Je doute qu'il se trouve dans Tacite, auquel on l'a tant de fois comparé, rien d'aussi simplement beau. C'est l'honneur, et, qui plus est, c'est l'honneur chrétien, dans toute sa force et toute sa vertu. Celui qui raconte si bien de pareilles choses était certes capable de les pratiquer, non par instinct seulement, mais avec réflexion. « Après y avoir bien pensé, dit-il de lui-même, la délicatesse d'honneur et de probité l'emporta sur l'orgueil et la politique du courtisan. » Et, sur cela, il entre dans le prodigieux récit de sa lutte avec le duc d'Orléans pour obtenir le renvoi de madame d'Argenton, prolongé pendant soixante pages avec un feu, une fougue, une éloquence sans cesse vaincue, mais toujours renaissante et enfin triomphante.

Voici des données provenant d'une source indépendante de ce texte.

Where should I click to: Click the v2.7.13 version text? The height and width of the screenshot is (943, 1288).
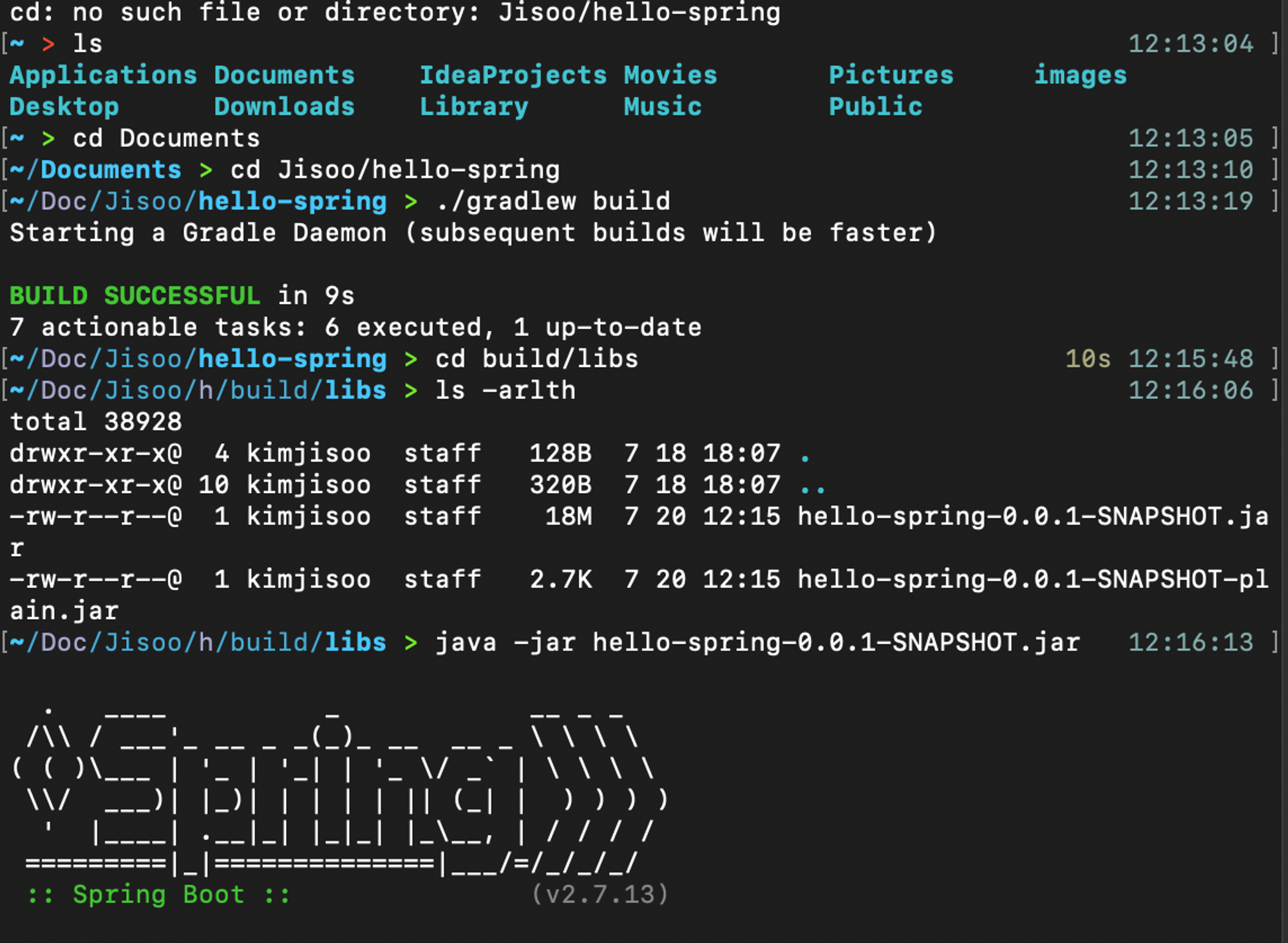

Épisode admirable dans l'histoire de l'amitié chrétienne, et qui semble dérobé aux Confessions de saint Augustin, avec cette différence que le narrateur n'est pas le pénitent, et qu'on admire comme l'invariable austérité de sa vie lui a révélé tous les secrets, toutes les ruses et tous les entraînements de la passion! Il avait du reste la rudesse et en quelque sorte l'autorité d'un Père de l'Église, celui qui, dix ans plus tard, osait dire au même duc d'Orléans, blasé et énervé par la débauche, sans en être rassasié : « Mais, monsieur, c'est donc le diable qui vous possède, de vous perdre pour ce monde et pour l'autre, dans les attraits que vous convenez n'être plus de votre ressort que vous avez usé. Mais à quoi sert tant d'esprit et d'expérience, à quoi vous servent jusqu'à vos sens, qui, las de vous perdre, vous font malgré eux sentir la raison? »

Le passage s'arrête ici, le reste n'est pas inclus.